[[ Supplied data, beginning ]]
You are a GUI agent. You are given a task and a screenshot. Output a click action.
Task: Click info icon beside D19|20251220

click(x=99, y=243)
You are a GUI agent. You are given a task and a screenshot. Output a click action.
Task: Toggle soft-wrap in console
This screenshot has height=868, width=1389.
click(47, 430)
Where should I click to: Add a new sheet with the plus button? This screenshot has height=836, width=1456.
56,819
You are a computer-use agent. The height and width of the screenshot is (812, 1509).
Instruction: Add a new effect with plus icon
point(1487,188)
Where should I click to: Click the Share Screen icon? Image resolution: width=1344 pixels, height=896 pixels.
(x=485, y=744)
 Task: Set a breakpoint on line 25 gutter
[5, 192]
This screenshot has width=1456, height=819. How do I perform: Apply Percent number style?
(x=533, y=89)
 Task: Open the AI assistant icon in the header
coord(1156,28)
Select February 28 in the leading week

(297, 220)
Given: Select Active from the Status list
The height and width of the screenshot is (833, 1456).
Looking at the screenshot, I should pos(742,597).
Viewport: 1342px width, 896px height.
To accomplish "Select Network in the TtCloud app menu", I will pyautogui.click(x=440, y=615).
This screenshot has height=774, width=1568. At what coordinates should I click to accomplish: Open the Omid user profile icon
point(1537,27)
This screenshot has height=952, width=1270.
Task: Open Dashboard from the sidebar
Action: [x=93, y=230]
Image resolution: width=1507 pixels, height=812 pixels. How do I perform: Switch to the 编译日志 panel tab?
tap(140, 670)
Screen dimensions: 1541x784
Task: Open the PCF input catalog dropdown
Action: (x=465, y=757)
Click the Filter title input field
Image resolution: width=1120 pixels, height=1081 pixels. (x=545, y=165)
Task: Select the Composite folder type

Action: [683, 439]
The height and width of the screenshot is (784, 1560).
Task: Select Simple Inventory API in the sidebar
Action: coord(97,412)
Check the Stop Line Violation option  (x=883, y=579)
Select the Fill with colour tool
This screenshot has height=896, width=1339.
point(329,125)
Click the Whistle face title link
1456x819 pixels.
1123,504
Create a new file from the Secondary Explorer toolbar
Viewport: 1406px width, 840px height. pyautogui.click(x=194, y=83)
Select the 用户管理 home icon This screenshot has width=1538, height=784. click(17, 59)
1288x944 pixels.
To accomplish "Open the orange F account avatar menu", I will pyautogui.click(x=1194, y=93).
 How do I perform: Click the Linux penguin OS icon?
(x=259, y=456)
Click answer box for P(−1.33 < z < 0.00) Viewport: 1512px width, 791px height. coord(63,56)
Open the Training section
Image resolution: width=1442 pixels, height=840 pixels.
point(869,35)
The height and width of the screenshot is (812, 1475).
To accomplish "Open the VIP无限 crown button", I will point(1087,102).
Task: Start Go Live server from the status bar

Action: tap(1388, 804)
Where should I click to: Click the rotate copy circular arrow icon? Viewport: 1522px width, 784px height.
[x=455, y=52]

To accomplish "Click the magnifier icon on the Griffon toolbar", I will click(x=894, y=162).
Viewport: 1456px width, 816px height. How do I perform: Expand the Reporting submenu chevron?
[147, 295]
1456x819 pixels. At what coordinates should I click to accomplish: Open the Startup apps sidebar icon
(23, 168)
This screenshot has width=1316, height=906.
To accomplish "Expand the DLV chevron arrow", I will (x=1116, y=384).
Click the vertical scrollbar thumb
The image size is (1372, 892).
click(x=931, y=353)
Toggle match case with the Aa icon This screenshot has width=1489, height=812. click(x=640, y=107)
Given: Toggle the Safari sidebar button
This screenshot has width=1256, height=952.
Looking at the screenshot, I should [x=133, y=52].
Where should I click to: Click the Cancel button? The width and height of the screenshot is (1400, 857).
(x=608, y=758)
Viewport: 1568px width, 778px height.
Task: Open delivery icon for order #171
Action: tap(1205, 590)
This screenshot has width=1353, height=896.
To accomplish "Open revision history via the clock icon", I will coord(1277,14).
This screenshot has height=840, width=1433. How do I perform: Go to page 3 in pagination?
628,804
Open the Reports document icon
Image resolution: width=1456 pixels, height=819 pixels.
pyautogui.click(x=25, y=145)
[[ Supplied data, end ]]
• **What you will do**: Reproduce the whole of the records exactly, so that no line differs from the source above.

• **Answer space**:
You are a GUI agent. You are given a task and a screenshot. Output a click action.
Task: Click info icon beside D19|20251220

click(x=99, y=243)
You are a GUI agent. You are given a task and a screenshot. Output a click action.
Task: Toggle soft-wrap in console
This screenshot has height=868, width=1389.
click(47, 430)
Where should I click to: Add a new sheet with the plus button? This screenshot has height=836, width=1456.
56,819
You are a computer-use agent. The height and width of the screenshot is (812, 1509).
Instruction: Add a new effect with plus icon
point(1487,188)
Where should I click to: Click the Share Screen icon? Image resolution: width=1344 pixels, height=896 pixels.
(x=485, y=744)
 Task: Set a breakpoint on line 25 gutter
[5, 192]
This screenshot has width=1456, height=819. How do I perform: Apply Percent number style?
(x=533, y=89)
 Task: Open the AI assistant icon in the header
coord(1156,28)
Select February 28 in the leading week

(297, 220)
Given: Select Active from the Status list
The height and width of the screenshot is (833, 1456).
Looking at the screenshot, I should pos(742,597).
Viewport: 1342px width, 896px height.
To accomplish "Select Network in the TtCloud app menu", I will pyautogui.click(x=440, y=615).
This screenshot has height=774, width=1568. At what coordinates should I click to accomplish: Open the Omid user profile icon
point(1537,27)
This screenshot has height=952, width=1270.
Task: Open Dashboard from the sidebar
Action: [x=93, y=230]
Image resolution: width=1507 pixels, height=812 pixels. How do I perform: Switch to the 编译日志 panel tab?
tap(140, 670)
Screen dimensions: 1541x784
Task: Open the PCF input catalog dropdown
Action: (x=465, y=757)
Click the Filter title input field
Image resolution: width=1120 pixels, height=1081 pixels. (x=545, y=165)
Task: Select the Composite folder type

Action: [683, 439]
The height and width of the screenshot is (784, 1560).
Task: Select Simple Inventory API in the sidebar
Action: coord(97,412)
Check the Stop Line Violation option  (x=883, y=579)
Select the Fill with colour tool
This screenshot has height=896, width=1339.
point(329,125)
Click the Whistle face title link
1456x819 pixels.
1123,504
Create a new file from the Secondary Explorer toolbar
Viewport: 1406px width, 840px height. pyautogui.click(x=194, y=83)
Select the 用户管理 home icon This screenshot has width=1538, height=784. click(17, 59)
1288x944 pixels.
To accomplish "Open the orange F account avatar menu", I will pyautogui.click(x=1194, y=93).
 How do I perform: Click the Linux penguin OS icon?
(x=259, y=456)
Click answer box for P(−1.33 < z < 0.00) Viewport: 1512px width, 791px height. coord(63,56)
Open the Training section
Image resolution: width=1442 pixels, height=840 pixels.
point(869,35)
The height and width of the screenshot is (812, 1475).
To accomplish "Open the VIP无限 crown button", I will point(1087,102).
Task: Start Go Live server from the status bar

Action: tap(1388, 804)
Where should I click to: Click the rotate copy circular arrow icon? Viewport: 1522px width, 784px height.
[x=455, y=52]

To accomplish "Click the magnifier icon on the Griffon toolbar", I will click(x=894, y=162).
Viewport: 1456px width, 816px height. How do I perform: Expand the Reporting submenu chevron?
[147, 295]
1456x819 pixels. At what coordinates should I click to accomplish: Open the Startup apps sidebar icon
(23, 168)
This screenshot has width=1316, height=906.
To accomplish "Expand the DLV chevron arrow", I will (x=1116, y=384).
Click the vertical scrollbar thumb
The image size is (1372, 892).
click(x=931, y=353)
Toggle match case with the Aa icon This screenshot has width=1489, height=812. click(x=640, y=107)
Given: Toggle the Safari sidebar button
This screenshot has width=1256, height=952.
Looking at the screenshot, I should [x=133, y=52].
Where should I click to: Click the Cancel button? The width and height of the screenshot is (1400, 857).
(x=608, y=758)
Viewport: 1568px width, 778px height.
Task: Open delivery icon for order #171
Action: tap(1205, 590)
This screenshot has width=1353, height=896.
To accomplish "Open revision history via the clock icon", I will coord(1277,14).
This screenshot has height=840, width=1433. How do I perform: Go to page 3 in pagination?
628,804
Open the Reports document icon
Image resolution: width=1456 pixels, height=819 pixels.
pyautogui.click(x=25, y=145)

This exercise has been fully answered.